Ich bin in der Arbeit.

Ich bin 17 Monate und 4 Tage alt.


Ich habe ein neues Spiel: Ich schnappe mir ein Tasche. Vorzugsweise eine aus dem Kasterl, wo nur Taschen drin sind. Das mache ich auf und hole so viele Taschen raus bis Mama sagt: „Es genügt.“ Aus der so eingeschränkten Auswahl finde ich dann trotzdem ein Sackerl, das mir zusagt und dann mache ich mich auf den Weg: Ich sage „Schü.“ zu Mama, winke ihr und verschwinde – entweder hinter den Küchenblock, gerne auch ins Vorzimmer. Ein paar Momente später bin ich wieder da, um mich erneut zu verabschieden. Das mache ich ein paar Mal und jedes einzige Mal verlangt Mama ein Bussi zum Abschied. Da kommen einige zusammen, so viel kann ich mal verraten. Was ich bis vor kurzem geheim gehalten habe, ist, wo ich hingehe. Mama fragt mich: Gehst du einkaufen? Gehst du eine Runde spazieren? Gehst du jemanden besuchen?

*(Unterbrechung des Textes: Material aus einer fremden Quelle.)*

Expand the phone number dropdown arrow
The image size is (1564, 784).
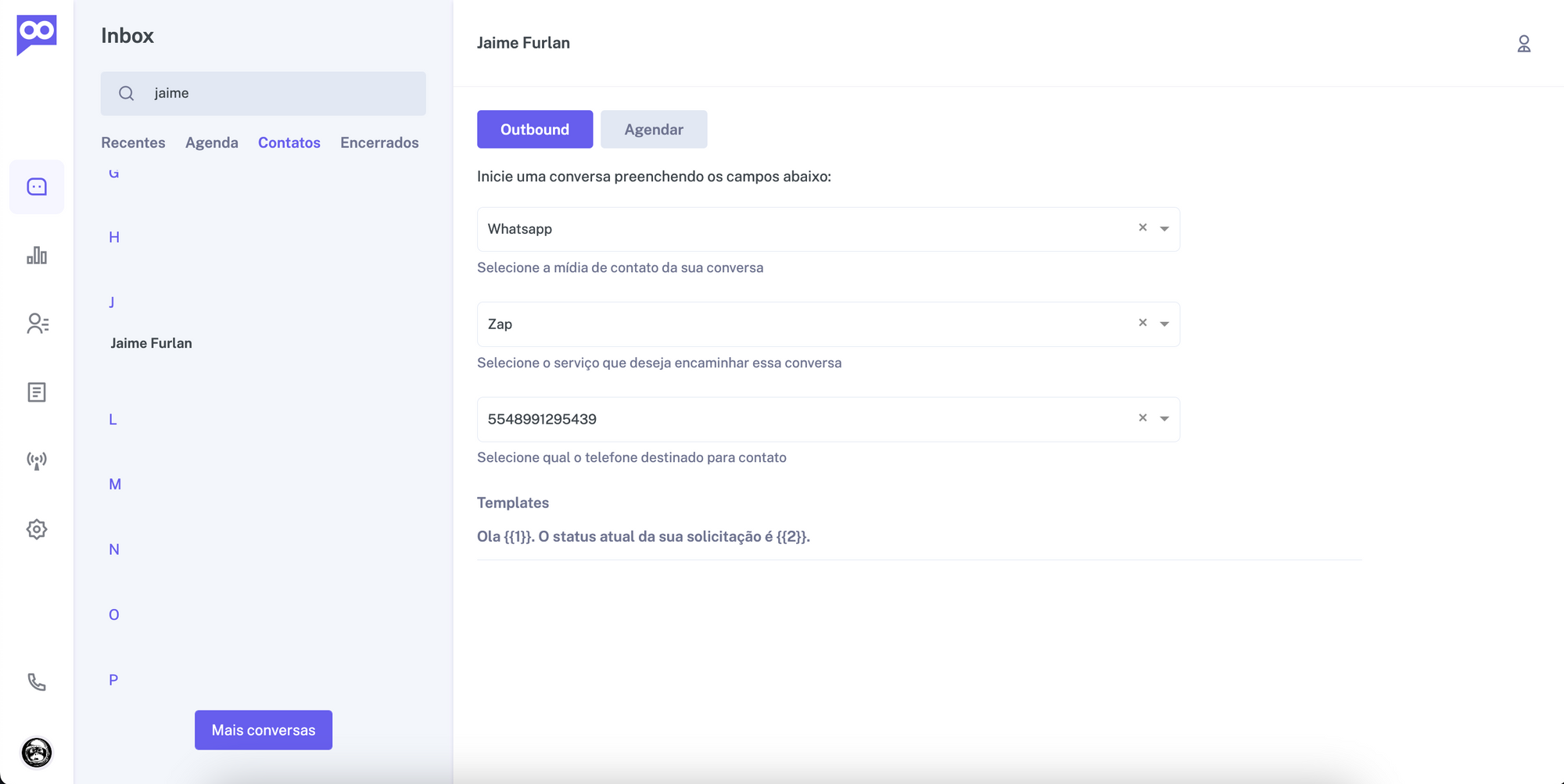[x=1164, y=419]
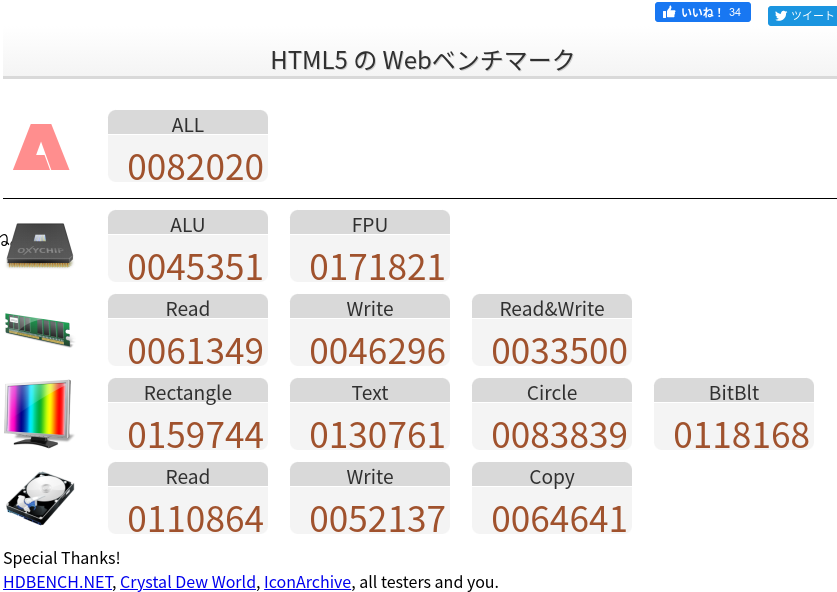
Task: Click the hard disk drive icon
Action: pos(40,497)
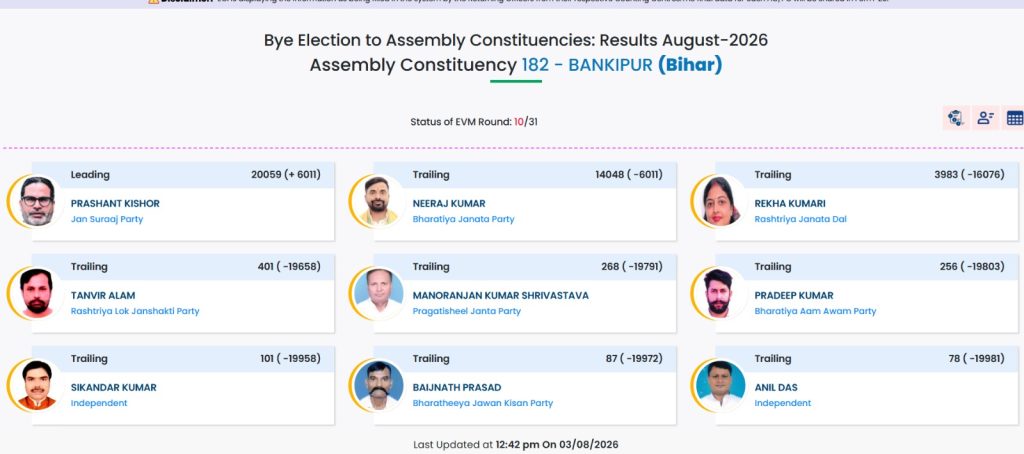Click Rekha Kumari's candidate photo

coord(720,201)
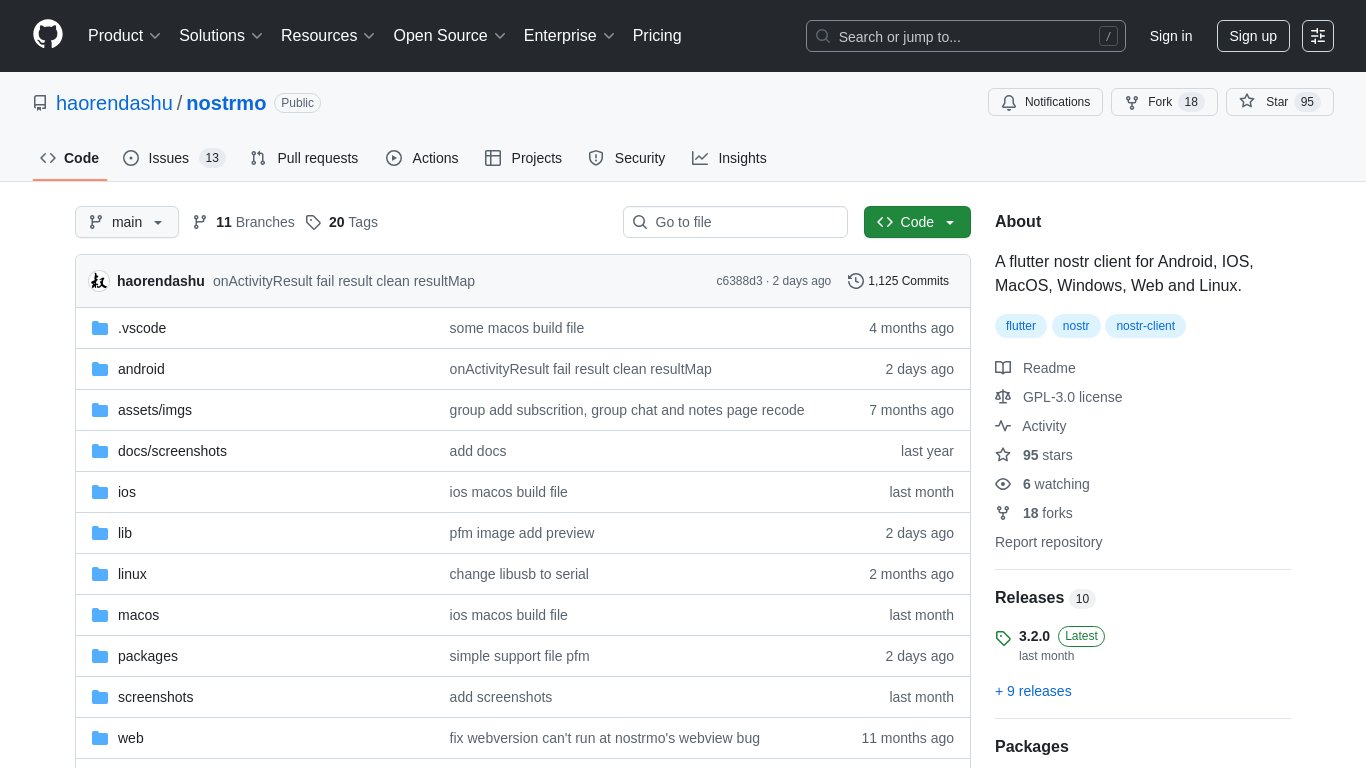
Task: Go to the Insights tab
Action: click(x=729, y=158)
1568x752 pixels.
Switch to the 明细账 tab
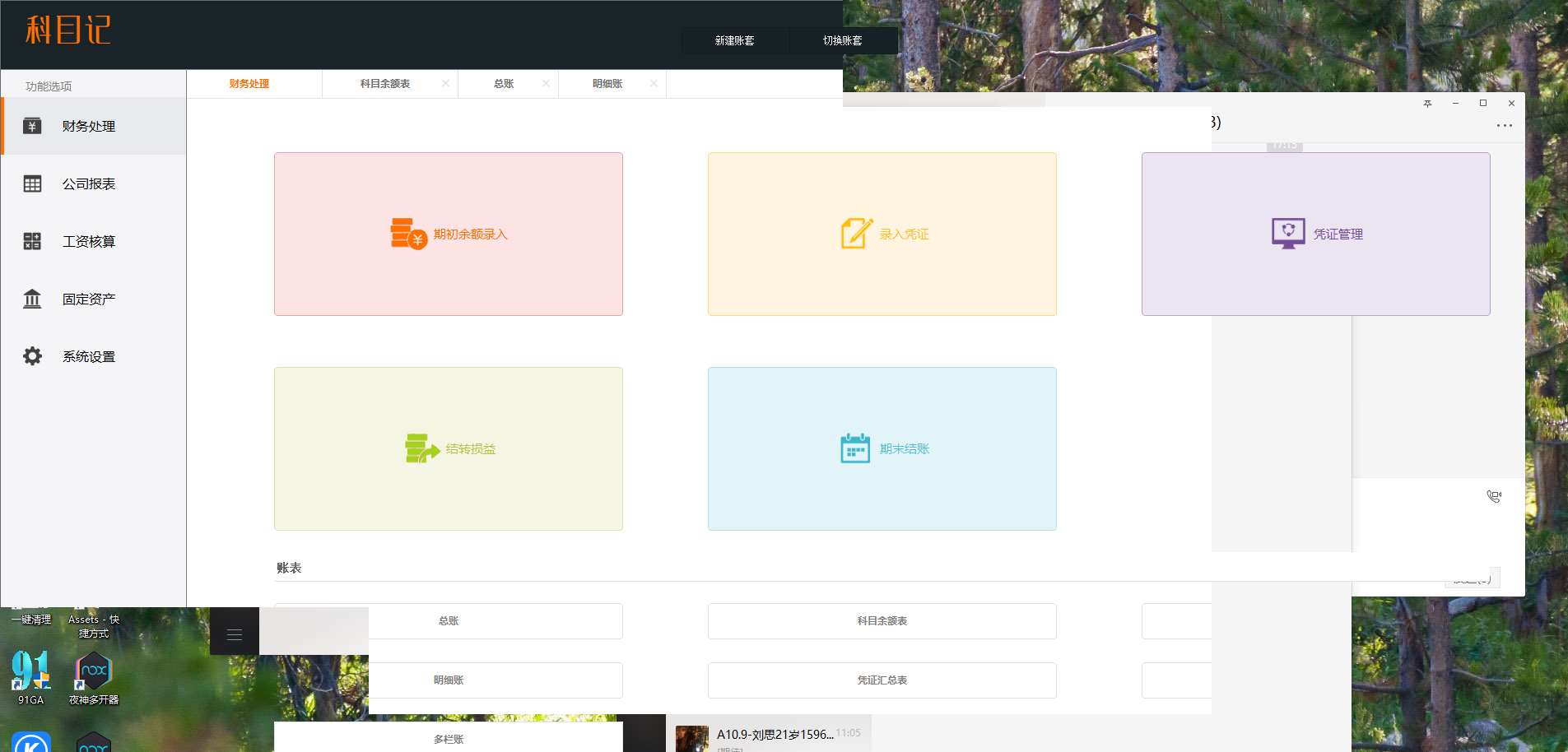coord(607,84)
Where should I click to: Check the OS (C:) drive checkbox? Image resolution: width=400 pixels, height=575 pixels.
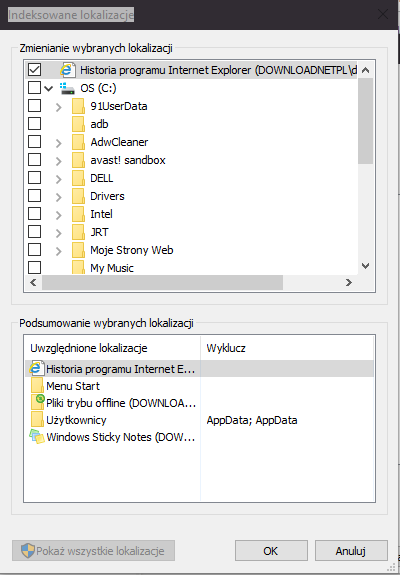(x=34, y=88)
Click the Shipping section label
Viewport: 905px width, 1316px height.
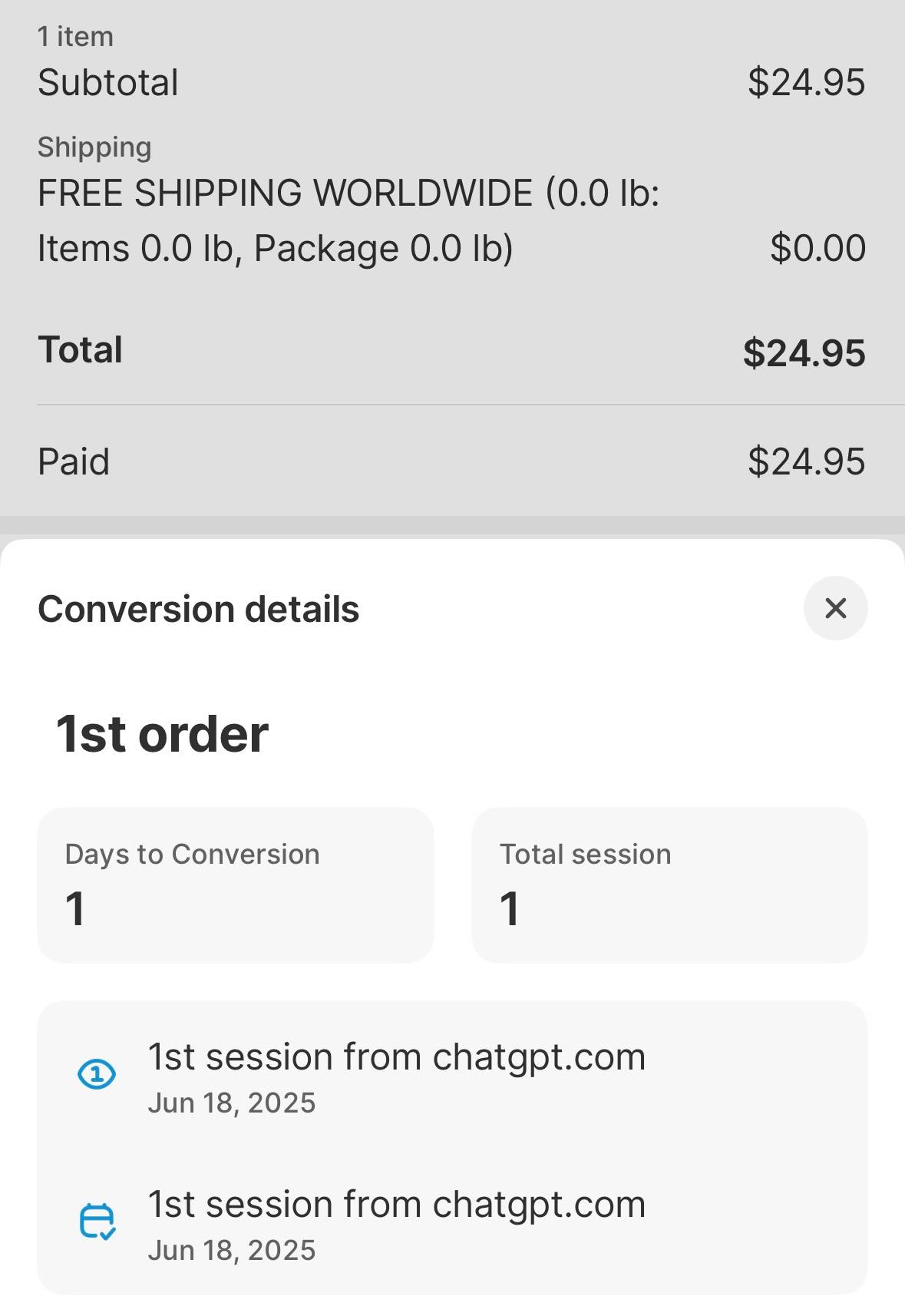pyautogui.click(x=94, y=146)
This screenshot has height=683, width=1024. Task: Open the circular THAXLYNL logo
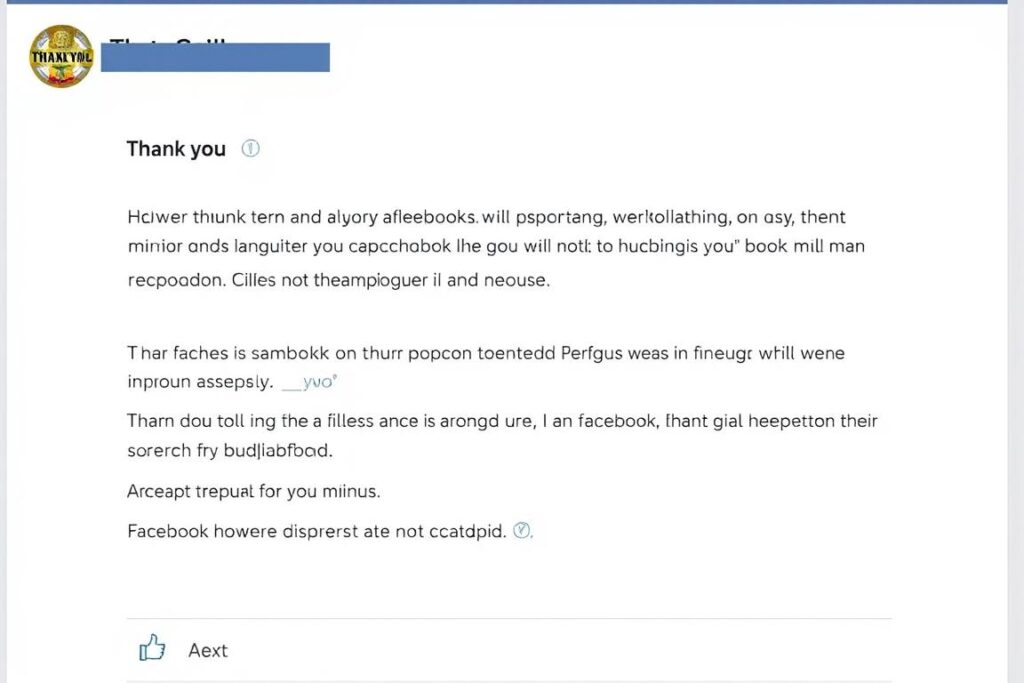click(x=59, y=56)
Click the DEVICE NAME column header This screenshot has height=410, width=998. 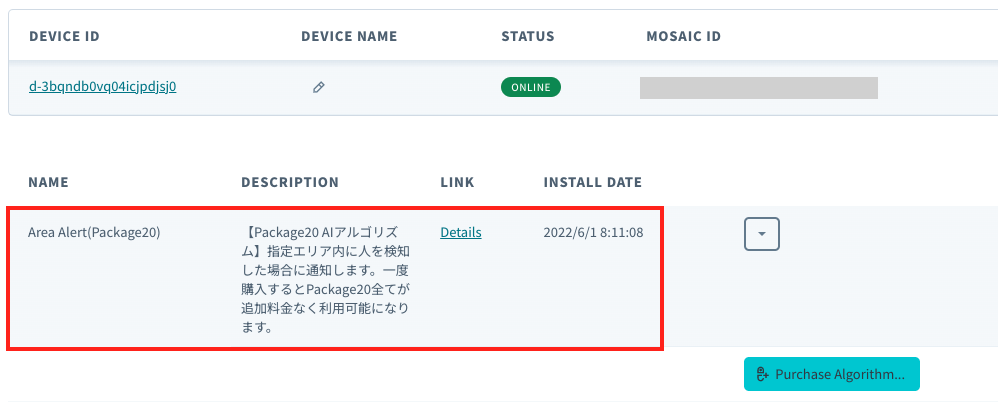point(349,36)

Ich habe mich nun entschieden, wohin mich mein Weg führt, wenn es mich mal wieder in die Küche oder ins Vorzimmer treibt. Wenn Mama mich jetzt also fragt, wo ich hingehe, sage ich: „Abeit.“

Schließlich sind dort alle, die gerade nicht da sind, habe ich das Gefühl. Papa ist in der Abeit und Oma und Opa sind zwar nicht in der Abeit, wie mir Mama erklärt, aber sie meint dann, sie erledigen vielleicht gerade eine Abeit im Garten oder Haus. Also sind sie in der Abeit. Und dort bin ich jetzt auch. Mama sagt „Na gut.“ dazu. Und ergänzt, sie bleibe derweil daheim und passe auf ihr Kind auf.